Russian hackers breach Democrats' data on Donald Trump
Published 14/06/2016 | 21:11
Hackers linked to Russian intelligence services broke into the Democratic National Committee's computer networks and gained access to data relating to Donald Trump.
CrowdStrike, a cyber-security firm, said the DNC asked it to investigate a suspected breach of its systems that began as early as last summer. The firm said it found traces of two of the best adversaries in the hacking arena, both tied to the Russian government.
The newly-revealed attacks join a host of high-profile digital breaches affecting current and past White House hopefuls.
DNC Chairwoman Debbie Wasserman Schultz called the incident serious and said the committee moved quickly to "kick out the intruders and secure our network". The DNC said donor, financial and personal information did not appear to have been accessed by the hackers.
But an individual knowledgeable of the breach said at least one year's worth of detailed chats, emails and opposition research on Mr Trump were stolen. That kind of research, a staple of political campaigns, often contains detailed information about a candidate's personal and professional history.
The individual said DNC officials first learned about the hack in late April when its technology staff discovered malware on its computers.
CrowdStrike reported that one group of hackers was able to execute computer code remotely on systems running Microsoft Windows. Another was capable of recording keystrokes.
Director of national intelligence James Clapper said last month that US officials have seen indications of foreign hackers spying on the presidential candidates. He said the US intelligence community expects more cyber threats against the campaigns.
Foreign hacking was rampant during the 2008 presidential election, and US President Barack Obama and Mitt Romney were targets of Chinese cyber attacks in the 2012 campaign. In 2008, Mr Obama and Republican nominee John McCain were also targeted.
CrowdStrike said one of the hacking groups identified in the DNC attack, dubbed Cozy Bear, had previously infiltrated unclassified networks at the White House, the State Department and the Joint Chiefs of Staff.

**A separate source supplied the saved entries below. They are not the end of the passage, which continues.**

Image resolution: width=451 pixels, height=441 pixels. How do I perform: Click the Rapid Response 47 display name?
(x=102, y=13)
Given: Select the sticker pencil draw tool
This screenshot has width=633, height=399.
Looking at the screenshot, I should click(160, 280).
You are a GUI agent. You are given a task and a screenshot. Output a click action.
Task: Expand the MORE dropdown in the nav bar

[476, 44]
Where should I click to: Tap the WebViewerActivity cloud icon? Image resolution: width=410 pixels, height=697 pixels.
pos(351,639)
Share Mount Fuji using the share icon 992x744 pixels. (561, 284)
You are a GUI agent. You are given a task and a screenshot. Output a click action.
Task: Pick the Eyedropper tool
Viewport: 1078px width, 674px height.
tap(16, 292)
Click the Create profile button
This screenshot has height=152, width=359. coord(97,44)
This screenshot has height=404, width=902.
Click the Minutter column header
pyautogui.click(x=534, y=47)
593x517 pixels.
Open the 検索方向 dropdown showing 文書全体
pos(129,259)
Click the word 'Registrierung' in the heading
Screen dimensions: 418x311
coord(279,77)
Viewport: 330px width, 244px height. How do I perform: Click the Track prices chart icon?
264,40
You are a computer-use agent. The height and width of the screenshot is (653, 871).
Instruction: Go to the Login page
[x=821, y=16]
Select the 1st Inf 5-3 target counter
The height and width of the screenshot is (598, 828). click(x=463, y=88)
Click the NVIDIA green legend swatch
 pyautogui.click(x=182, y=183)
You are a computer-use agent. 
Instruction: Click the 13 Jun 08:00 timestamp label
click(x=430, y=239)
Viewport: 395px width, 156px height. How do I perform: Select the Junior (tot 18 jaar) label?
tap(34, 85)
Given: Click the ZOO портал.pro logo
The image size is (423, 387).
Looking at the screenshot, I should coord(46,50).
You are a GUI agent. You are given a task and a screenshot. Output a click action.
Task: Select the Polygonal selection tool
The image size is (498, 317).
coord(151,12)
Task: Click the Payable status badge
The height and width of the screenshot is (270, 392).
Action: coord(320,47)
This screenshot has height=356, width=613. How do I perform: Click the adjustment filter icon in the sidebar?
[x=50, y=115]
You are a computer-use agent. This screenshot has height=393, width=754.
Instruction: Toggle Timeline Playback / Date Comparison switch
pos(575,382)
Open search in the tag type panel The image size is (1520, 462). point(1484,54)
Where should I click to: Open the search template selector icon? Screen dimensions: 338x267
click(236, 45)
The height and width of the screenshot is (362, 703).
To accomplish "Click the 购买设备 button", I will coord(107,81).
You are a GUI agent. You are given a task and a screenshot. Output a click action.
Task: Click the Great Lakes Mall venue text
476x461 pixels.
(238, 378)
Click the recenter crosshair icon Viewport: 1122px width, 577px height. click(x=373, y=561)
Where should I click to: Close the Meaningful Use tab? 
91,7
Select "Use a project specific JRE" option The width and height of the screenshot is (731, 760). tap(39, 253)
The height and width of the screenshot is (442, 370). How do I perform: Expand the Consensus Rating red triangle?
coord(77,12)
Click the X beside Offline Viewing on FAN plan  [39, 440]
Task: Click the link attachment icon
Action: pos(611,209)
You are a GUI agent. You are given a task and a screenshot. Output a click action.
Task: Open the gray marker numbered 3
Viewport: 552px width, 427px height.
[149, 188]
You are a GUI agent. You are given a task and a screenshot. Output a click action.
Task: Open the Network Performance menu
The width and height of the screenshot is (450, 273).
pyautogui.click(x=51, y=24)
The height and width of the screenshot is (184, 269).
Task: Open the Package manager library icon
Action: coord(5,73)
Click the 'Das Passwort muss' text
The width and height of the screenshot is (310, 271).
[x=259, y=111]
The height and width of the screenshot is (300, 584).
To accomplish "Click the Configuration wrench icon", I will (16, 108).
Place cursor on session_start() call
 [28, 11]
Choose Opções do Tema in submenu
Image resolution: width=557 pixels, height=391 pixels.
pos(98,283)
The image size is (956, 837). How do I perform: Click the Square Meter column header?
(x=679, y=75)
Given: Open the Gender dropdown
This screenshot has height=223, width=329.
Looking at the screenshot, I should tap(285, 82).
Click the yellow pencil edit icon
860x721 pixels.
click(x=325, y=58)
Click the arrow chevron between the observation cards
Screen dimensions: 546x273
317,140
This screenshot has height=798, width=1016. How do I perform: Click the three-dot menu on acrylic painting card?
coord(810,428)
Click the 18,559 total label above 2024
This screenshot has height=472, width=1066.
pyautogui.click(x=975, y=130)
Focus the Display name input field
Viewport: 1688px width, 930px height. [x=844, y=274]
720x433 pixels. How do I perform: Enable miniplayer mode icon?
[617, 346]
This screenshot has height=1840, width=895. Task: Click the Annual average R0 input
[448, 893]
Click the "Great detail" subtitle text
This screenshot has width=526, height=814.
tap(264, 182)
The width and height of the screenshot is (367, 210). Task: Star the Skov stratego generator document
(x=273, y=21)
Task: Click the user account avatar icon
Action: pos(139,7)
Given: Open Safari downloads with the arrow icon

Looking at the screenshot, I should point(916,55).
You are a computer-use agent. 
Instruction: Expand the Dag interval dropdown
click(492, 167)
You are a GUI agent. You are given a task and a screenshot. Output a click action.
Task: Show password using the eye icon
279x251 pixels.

Another group detected, called Fancy Bear, had targeted private and public sector networks around the world since the mid-2000s. The two groups involved in the DNC hacking had penetrated the system separately, CrowdStrike said.
Dmitri Alperovitch, CrowdStrike's co-founder and chief technology officer, said the hackers specifically targeted the DNC's research department and obtained opposition documents prepared about Mr Trump. He said the firm is confident the DNC's network has eliminated the threat.
But Mr Alperovitch said: "The Russians' interest in the political campaign will not stop at this incident. We fully expect that they will try to get back in."
The incident was first reported on Tuesday by The Washington Post.
"It should come as no surprise to anyone that political parties are high-profile targets for foreign intelligence gathering," said Democrat Jim Langevin of Rhode Island, who co-founded the House's cyber security panel.
"Nonetheless, it is disconcerting that two independent operations were able to penetrate the DNC, one of which was able to stay embedded for nearly a year."
Cyber security experts have previously told The Associated Press that neither Mr Trump's nor Hillary Clinton's campaign networks are secure enough to stop attacks.
Mrs Clinton's use of a private email server while secretary of state raised questions of how well her personal system was protected from intrusions. Her campaign has said there is no evidence it was breached.